Tempolimit: ein Blick auf die Fakten

Die Kolumne von Frank Pöpsel, Chefredakteur von FOCUS-MONEY.

Focus vom 26.01.2019

Die Evangelische Kirche in Mitteldeutschland (EKM) will beim Deutschen Bundestag eine Petition für ein Tempolimit von 130 km/h auf Autobahnen einreichen. Die Aktion soll am Aschermittwoch (6. März) starten. Ein Hoch auf die deutsche Verbotskultur! Wäre ich nicht katholisch, würde ich aus der Kirche austreten. Die Fakten:

Ein halbes Prozent: Die Umweltbelastung würde sich durch eine Geschwindigkeitsbegrenzung nicht maßgeblich verringern. Laut einer Studie des Umweltbundesamts ginge der gesamte CO2-Ausstoß in Deutschland um weniger als ein halbes Prozent zurück. Langsamer heißt nicht sicherer: Pauschale Geschwindigkeitsbegrenzungen machen Straßen nicht sicherer. In Deutschland kommen auf eine Milliarde gefahrener Kilometer 3,1 Tote. In Österreich sind es 4,8, in den USA 5,0. In beiden Ländern gelten auf der Autobahn Tempolimits. Studien haben zudem ergeben, dass die eintönige Fahrweise dazu führt, dass die Fahrer ihr Großhirn abschalten und die Zahl der Unfälle zunimmt.
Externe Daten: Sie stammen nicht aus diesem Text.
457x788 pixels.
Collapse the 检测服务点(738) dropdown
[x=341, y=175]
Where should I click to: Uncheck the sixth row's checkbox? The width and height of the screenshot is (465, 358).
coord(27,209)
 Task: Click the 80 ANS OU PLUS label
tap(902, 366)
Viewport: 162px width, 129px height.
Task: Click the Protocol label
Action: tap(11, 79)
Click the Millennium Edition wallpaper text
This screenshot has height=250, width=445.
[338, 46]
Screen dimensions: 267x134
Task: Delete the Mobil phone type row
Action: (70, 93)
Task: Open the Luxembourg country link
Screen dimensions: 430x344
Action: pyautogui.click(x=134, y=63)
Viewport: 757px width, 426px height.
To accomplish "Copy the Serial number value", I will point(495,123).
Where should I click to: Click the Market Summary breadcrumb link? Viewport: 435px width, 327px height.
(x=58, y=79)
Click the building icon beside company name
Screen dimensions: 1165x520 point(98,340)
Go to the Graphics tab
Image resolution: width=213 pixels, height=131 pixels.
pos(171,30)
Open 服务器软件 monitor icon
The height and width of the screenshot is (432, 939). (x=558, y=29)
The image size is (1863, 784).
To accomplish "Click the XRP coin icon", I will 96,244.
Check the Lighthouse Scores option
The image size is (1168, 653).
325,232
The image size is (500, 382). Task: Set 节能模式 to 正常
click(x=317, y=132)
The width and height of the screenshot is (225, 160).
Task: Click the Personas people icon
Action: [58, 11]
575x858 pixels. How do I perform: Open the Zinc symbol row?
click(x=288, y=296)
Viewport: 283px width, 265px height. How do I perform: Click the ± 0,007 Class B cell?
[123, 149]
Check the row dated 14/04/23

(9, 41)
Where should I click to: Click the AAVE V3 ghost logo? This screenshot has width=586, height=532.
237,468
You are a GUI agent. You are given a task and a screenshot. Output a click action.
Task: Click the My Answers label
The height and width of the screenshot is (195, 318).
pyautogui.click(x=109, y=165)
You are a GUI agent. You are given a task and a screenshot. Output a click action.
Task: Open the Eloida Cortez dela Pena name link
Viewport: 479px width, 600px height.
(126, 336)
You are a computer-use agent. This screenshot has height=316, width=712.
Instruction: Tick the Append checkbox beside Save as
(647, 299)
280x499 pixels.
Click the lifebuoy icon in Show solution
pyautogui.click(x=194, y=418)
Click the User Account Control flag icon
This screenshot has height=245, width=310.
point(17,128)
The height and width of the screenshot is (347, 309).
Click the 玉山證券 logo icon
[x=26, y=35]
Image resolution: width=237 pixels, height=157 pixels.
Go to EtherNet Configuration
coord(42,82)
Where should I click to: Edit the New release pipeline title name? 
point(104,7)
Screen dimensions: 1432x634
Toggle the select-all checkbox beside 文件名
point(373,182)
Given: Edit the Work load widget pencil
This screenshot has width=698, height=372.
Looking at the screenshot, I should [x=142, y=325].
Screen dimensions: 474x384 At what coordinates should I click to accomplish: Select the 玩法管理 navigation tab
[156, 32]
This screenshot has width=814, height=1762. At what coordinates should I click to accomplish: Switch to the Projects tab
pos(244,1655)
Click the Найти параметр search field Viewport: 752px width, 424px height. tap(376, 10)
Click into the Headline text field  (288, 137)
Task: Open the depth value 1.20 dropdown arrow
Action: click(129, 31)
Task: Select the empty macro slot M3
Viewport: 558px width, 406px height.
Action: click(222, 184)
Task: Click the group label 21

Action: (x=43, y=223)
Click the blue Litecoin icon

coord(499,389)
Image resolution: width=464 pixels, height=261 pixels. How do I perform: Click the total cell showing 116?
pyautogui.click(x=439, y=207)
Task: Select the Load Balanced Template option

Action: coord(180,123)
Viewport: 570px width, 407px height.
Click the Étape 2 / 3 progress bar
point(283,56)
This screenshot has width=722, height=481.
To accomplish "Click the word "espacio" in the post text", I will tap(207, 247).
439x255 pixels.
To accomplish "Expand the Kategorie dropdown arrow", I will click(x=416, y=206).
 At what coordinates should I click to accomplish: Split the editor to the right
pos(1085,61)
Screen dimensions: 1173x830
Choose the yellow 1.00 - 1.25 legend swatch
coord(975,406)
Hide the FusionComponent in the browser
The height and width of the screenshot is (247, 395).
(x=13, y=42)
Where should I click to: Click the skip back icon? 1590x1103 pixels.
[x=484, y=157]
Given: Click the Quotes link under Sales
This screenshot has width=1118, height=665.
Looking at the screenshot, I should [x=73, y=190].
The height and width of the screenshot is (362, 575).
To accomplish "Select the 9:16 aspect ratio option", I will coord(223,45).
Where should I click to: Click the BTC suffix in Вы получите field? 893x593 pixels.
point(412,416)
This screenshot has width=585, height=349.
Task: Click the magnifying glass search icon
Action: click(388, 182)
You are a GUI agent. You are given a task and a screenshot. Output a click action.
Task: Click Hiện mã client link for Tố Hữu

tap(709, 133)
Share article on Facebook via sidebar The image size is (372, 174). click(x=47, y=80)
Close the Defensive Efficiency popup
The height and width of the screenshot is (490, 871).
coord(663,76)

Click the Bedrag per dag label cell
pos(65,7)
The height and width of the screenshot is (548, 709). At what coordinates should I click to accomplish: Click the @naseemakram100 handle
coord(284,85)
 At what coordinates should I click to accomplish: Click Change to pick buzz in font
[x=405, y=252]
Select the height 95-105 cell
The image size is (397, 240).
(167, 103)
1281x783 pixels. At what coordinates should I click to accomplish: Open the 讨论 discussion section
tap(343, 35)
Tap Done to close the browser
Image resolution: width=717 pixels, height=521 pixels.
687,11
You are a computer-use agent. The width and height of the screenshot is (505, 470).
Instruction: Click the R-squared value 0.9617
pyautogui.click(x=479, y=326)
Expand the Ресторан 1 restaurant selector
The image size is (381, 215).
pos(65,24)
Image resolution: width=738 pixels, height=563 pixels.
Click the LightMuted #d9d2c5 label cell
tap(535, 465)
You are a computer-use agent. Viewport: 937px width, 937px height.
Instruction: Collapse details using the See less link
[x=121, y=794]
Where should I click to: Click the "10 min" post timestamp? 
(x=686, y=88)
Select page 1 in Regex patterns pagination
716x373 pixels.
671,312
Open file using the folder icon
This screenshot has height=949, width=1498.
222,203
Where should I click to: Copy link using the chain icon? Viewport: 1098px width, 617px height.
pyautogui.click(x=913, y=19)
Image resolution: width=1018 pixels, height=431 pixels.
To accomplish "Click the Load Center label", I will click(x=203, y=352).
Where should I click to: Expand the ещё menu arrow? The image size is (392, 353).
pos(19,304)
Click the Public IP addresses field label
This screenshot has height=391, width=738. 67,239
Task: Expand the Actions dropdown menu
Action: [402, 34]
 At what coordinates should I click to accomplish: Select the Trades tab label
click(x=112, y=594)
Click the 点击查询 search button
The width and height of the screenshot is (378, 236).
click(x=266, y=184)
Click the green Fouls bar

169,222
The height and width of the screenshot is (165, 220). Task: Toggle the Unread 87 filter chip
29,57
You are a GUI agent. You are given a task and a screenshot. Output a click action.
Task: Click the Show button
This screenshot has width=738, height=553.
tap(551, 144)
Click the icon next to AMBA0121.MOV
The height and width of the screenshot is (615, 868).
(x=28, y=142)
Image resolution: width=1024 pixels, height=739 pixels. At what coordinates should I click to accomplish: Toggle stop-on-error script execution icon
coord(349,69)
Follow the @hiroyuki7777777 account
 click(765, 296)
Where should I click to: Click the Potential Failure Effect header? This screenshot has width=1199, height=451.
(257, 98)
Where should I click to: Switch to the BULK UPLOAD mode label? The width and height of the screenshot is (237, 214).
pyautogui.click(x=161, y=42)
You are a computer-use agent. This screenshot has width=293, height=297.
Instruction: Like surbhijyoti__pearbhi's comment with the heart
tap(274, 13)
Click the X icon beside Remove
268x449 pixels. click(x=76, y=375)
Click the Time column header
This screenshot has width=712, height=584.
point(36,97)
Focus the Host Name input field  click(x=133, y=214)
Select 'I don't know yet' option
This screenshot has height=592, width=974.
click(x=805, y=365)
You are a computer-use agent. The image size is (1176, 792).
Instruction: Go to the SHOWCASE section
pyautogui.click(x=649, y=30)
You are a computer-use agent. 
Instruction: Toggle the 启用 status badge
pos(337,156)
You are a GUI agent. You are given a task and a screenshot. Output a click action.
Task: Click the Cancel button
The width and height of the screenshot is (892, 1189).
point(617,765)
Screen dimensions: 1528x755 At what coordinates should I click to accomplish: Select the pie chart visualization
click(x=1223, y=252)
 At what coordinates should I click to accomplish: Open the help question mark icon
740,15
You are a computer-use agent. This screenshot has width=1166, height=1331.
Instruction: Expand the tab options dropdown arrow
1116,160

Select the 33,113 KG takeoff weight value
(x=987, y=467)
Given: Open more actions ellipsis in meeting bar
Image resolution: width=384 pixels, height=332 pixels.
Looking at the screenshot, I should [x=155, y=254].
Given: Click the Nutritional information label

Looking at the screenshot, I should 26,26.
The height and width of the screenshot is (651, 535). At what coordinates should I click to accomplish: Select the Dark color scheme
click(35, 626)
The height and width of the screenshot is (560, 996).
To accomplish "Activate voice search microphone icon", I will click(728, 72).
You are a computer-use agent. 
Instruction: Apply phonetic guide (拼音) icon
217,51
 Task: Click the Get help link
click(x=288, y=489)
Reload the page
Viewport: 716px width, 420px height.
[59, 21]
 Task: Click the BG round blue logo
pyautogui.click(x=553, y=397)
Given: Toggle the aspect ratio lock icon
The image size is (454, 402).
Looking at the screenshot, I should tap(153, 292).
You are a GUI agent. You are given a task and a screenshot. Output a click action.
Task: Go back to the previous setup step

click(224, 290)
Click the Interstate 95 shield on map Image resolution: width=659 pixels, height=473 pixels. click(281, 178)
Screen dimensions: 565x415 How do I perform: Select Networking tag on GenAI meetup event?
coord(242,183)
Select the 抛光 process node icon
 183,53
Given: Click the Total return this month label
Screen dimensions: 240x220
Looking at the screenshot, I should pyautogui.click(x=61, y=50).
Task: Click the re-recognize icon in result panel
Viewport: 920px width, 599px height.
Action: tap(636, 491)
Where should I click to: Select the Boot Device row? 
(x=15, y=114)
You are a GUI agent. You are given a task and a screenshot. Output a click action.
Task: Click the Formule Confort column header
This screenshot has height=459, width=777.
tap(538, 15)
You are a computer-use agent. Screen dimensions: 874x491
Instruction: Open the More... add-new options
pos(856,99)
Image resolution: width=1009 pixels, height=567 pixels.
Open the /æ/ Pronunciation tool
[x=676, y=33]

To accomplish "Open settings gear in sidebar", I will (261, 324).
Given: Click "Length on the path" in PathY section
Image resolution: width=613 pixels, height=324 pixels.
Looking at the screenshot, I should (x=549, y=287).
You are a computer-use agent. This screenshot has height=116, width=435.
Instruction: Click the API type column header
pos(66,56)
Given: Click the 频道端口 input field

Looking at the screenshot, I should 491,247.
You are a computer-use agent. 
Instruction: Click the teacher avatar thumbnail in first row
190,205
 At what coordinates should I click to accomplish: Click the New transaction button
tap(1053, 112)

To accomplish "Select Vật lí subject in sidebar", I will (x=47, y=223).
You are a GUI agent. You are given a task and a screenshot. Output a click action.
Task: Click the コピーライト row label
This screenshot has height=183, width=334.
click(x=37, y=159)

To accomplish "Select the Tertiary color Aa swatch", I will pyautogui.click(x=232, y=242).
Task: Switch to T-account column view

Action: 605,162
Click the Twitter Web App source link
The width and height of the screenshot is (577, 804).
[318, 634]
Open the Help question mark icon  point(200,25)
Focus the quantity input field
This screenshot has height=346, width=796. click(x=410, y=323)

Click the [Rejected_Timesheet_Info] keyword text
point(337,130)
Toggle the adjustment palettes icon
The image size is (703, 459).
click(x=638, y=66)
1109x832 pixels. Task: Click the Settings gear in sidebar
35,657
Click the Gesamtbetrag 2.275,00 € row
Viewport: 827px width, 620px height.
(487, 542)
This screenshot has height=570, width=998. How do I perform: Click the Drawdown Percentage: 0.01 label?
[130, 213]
Wirtschaftsbremse: Man kann sich natürlich über den Lobbyismus der Automobilindustrie ereifern. Für ihre Abgasbetrügereien wird die Branche zu Recht gescholten. Doch die wirtschaftliche Bedeutung ist immer noch enorm. Rund 7,7 Prozent des Bruttosozialprodukts gehen direkt oder indirekt auf die Autoproduktion zurück. Und die deutschen Autobahnen sind nun einmal auch Werbung für den Exportschlager Auto. Augenwischerei: Ein Elektroauto mit 250 Kilometer Reichweite verursacht in Deutschland derzeit weit mehr Treibhausgasemissionen als ein Diesel, so das RWI-Leibniz-Institut für Wirtschaftsforschung. Fakten, für die sich offensichtlich niemand interessiert.